But for a minute I will bite. The submission has no link to the actual project. I found that by a web search. The project has no project trappings: no mailing list, or anything of the sort. The page says, "For questions about CBMC, contact Daniel Kroening". The name is a link to his home page. His home page has no obvious contact information. There are links to papers; probably his e-mail address is given in some of them. Let's click on "A Tool for Checking ANSI-C Programs". Hey, e-mail links in that page, before we even get to the PDF. But ... from 2004. Is k-----g@cs.cmu.edu from two decades ago going to work, given that he's at Oxford?

Suppose I hunt down his current e-mail address. What do I say? "Dear Sir, I feel really awkward to be contacting you about your CBMC program, which I have never actually used, but believe me when I say I have a valuable suggestion ..."
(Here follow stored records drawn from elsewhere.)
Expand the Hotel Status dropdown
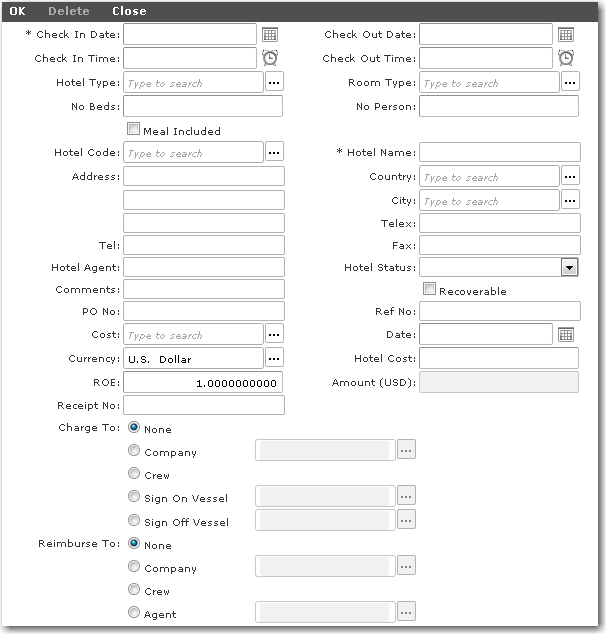 click(x=569, y=267)
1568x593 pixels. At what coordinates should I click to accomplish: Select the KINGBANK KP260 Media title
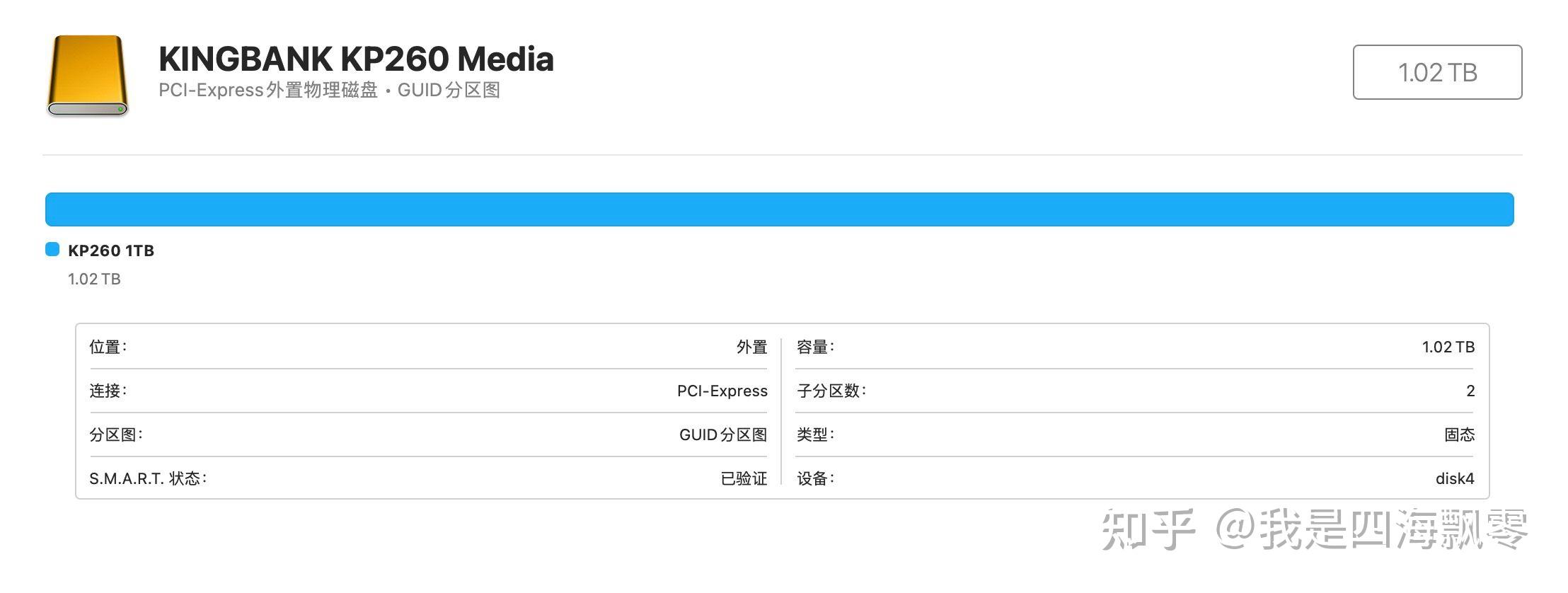point(356,59)
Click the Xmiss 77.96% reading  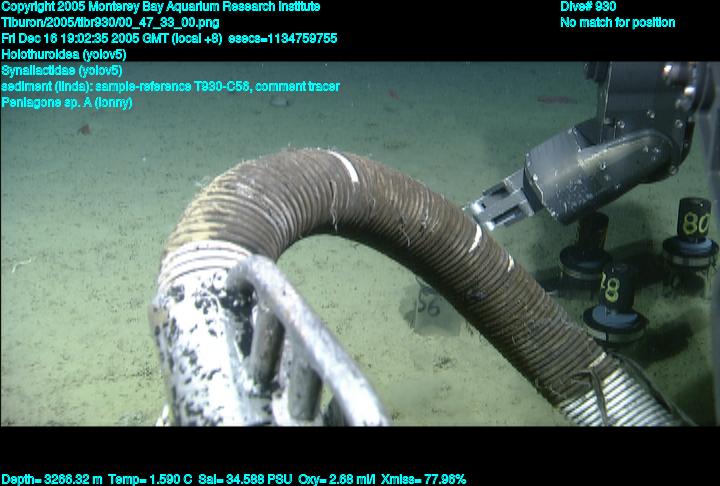point(424,479)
If I used the thing, I'd fix it myself and send a patch!

https://github.com/diffblue/cbmc The github repo is active and they are very responsive to issues. As you say, it is unneccesary and probably undesirable to post an issue for a tool you don't use. The links for this are multiple places in the submission. The state of the cprover website is unfortunate and represents the state of the project unfairly imo.
FWIW I have had luck mailing old research emails, I read my 20 year old university email. It is one of the best signal to noise ratios in communications I have.

I would not mail if it is only about unintialized variables.

People can comment on a project in public discussion forums without then also having a responsibility to become a contributor to the project.
I certainly agree -- but then they should not expect anything to be done about whatever they're complaining about.

I interpreted kazinator's original comment as essentially saying "This looks like something I might use myself, but for this dealbreaker issue."

>Since any use of the variable is undefined behavior

use of the variable as an lvalue is not undefined

When I say that a variable is used, I mean that its value is accessed. This is in line with compiler jargon. In this basic block, the variable x has no next use at the first line; the assignment of 42 is a dead assignment.

  x = 42
  y = w
  x = 43
Search the web for "next-use information".
Recall trying to find some fun bugs caused by uninitialized memory, which was made harder to find due to the fact that the debug runtime zeroed memory allocations while the release runtime did not.
The declaration didn't reserve the address? What else is the point of having a declaration?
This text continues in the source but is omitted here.